DOMINGO VI DO TEMPO COMUM
L 1 Lev 13, 1-2. 44-46; Sal 31 (32), 1-2. 5. 7 e 11
L 2 1 Cor 10, 31– 11, 1
Ev Mc 1, 40-45
O Evangelho deste Domingo coloca diante de nós um cenário de como o povo semita lidaria com as doenças contagiosas. Pelo bem de todos, os infectados com lepra, e por isso com o risco de a poderem transmitir ao resto da comunidade, deveriam ser postos fora da comunidade e visivelmente identificados para não se aproximarem de ninguém, nem ninguém se aproximar deles.
É a atitude de exclusão que nasce da primeira leitura, e que nos dias de hoje, continuamos com a mesma estratégia de para o bem de todos, separar os mais doentes. Mas a lógica do cristianismo é revolucionária neste sentido.
O relato do Evangelho é admirável em vários aspectos. Primeiro somos convidados a olhar a ousadia, nascida da confiança do leproso que o leva a aproximar-se de Jesus.
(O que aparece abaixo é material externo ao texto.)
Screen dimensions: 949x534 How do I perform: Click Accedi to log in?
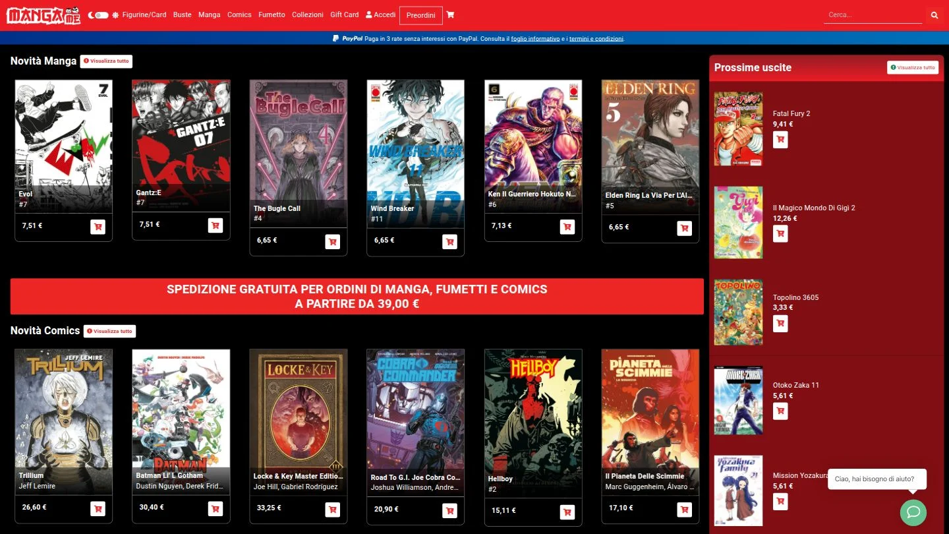tap(381, 15)
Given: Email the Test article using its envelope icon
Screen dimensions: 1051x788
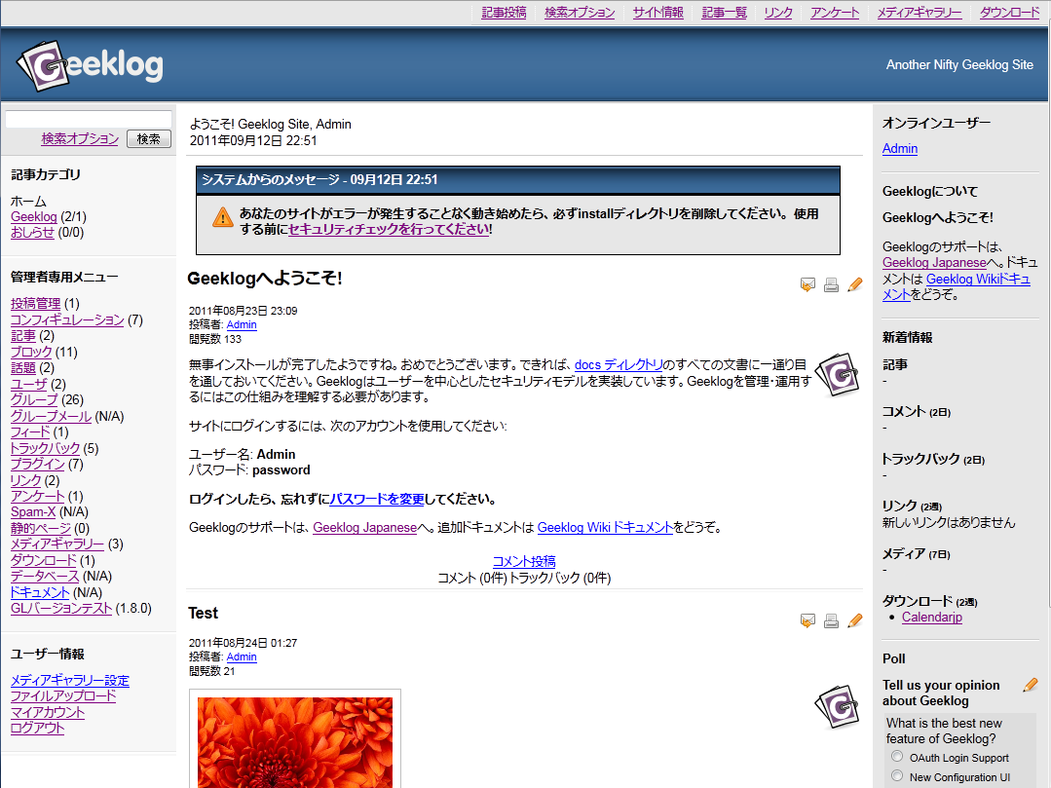Looking at the screenshot, I should click(807, 620).
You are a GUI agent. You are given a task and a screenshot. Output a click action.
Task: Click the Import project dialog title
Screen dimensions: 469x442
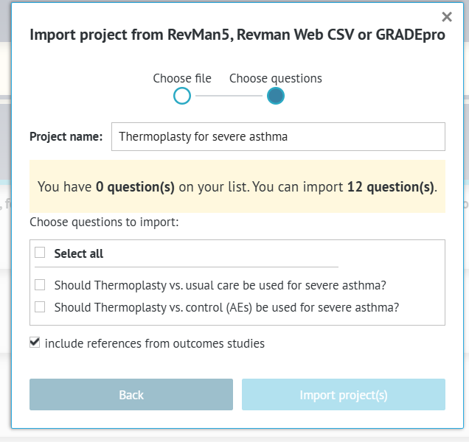coord(237,35)
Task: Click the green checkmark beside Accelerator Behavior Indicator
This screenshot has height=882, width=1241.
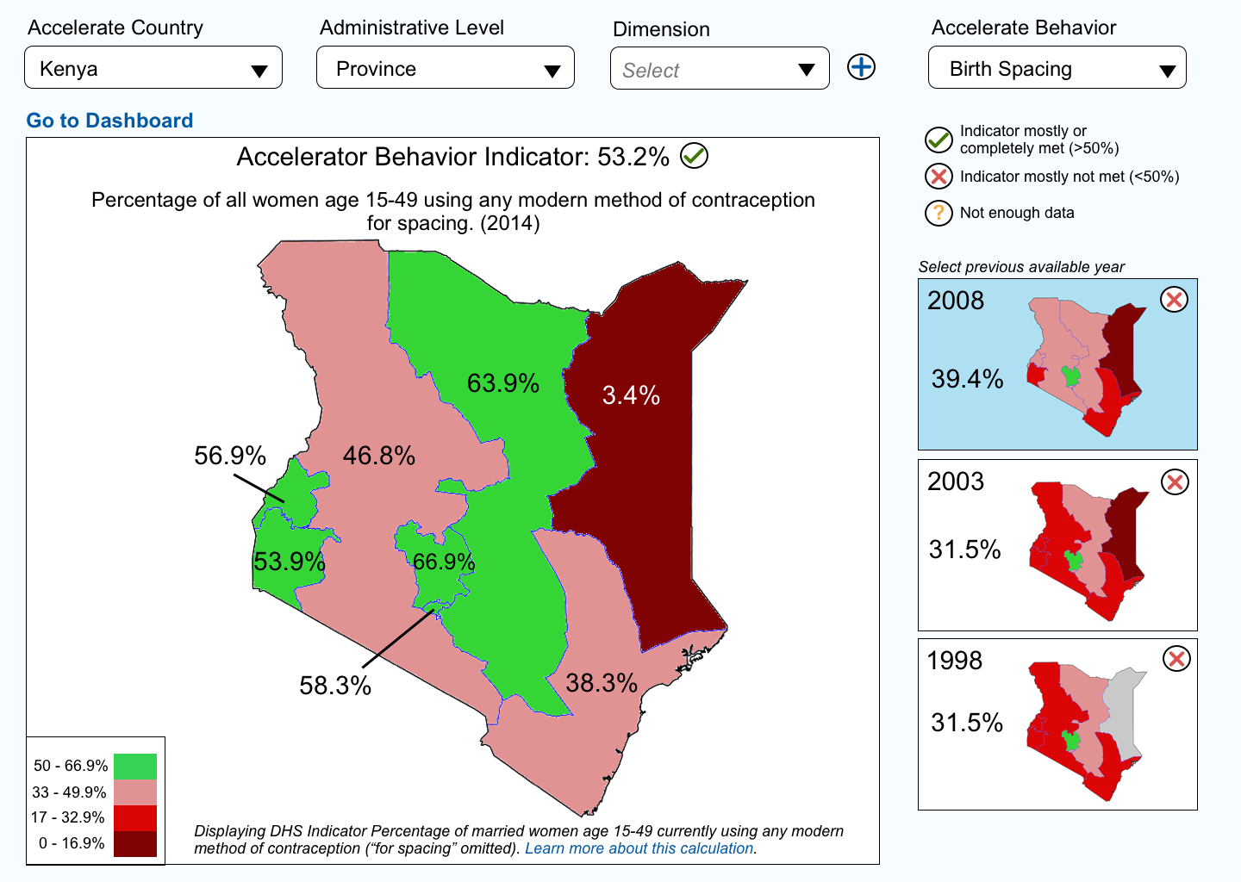Action: click(694, 156)
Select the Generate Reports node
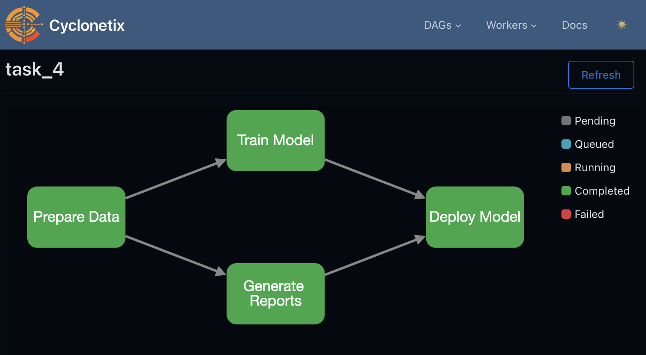646x355 pixels. click(x=275, y=293)
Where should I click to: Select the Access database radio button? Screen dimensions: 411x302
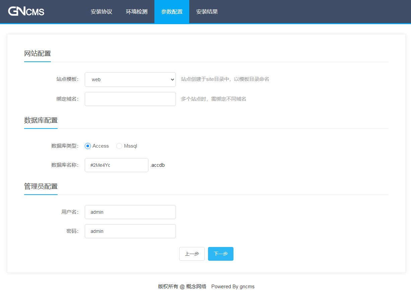tap(88, 146)
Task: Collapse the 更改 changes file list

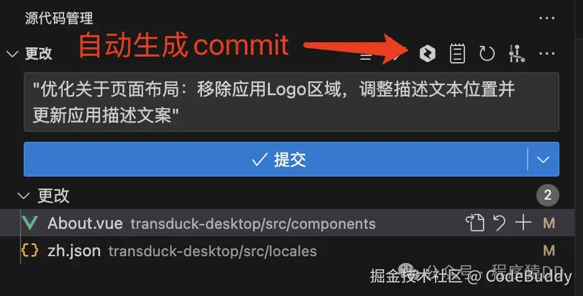Action: pos(24,196)
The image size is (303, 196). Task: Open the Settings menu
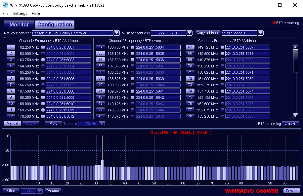coord(20,14)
Ele, sabendo da sua total limitação, não teme vir ter com aquele que sabe até ao momento executou tantas curas, para se dispor a ser curado. Lição de fé para todos nós, ao não se deixar vencer pelo desânimo, mas a ousar tudo entregar. Por outro lado, Jesus, cheio de compaixão, é claro na sua vontade de querer curar aquele homem, que violava a Lei do livro do Levítivo. Sinal para nós de que Jesus leva a Lei mais longe para guardar o primado da pessoa humana: a partir daqui este homem pode voltar a viver em comunidade e em sociedade, em servir aqueles que também precisarão dele.
O estilo de Jesus, de se deixar fazer próximo dos que sofrem, vai marcar a Igreja nascente. Rodney Stark, no livro The Triumph of Christianity, defende que o motivo pelo qual o cristianismo se afirmou como a religião de Roma, foi pela caridade dos cristãos. No tempo em que Roma foi assolada pela peste durante o reinado de Marco Aurélio, os cristãos permaneceram na cidade a cuidar dos doentes, animados pela fé, enquanto os pagãos fugiam para fora. A verdade é que muitos cristãos acabaram por morrer contagiados, mas a mortalidade total estima-se ter sido diminuída em dois terços. (cf. Rodney Stark, The Triumph of Christianity: How the Jesus Movement Became the World’s Largest Religion (New York: HarperOne, 2011), 114-119.).
A interpelação à nossa vida leva-nos a perceber que o tesouro da fé não nos reduz a apenas praticantes religiosos. Dá-nos a certeza de que a nossa vida já está nas mãos de Deus. Por isso, é entregue em serviço.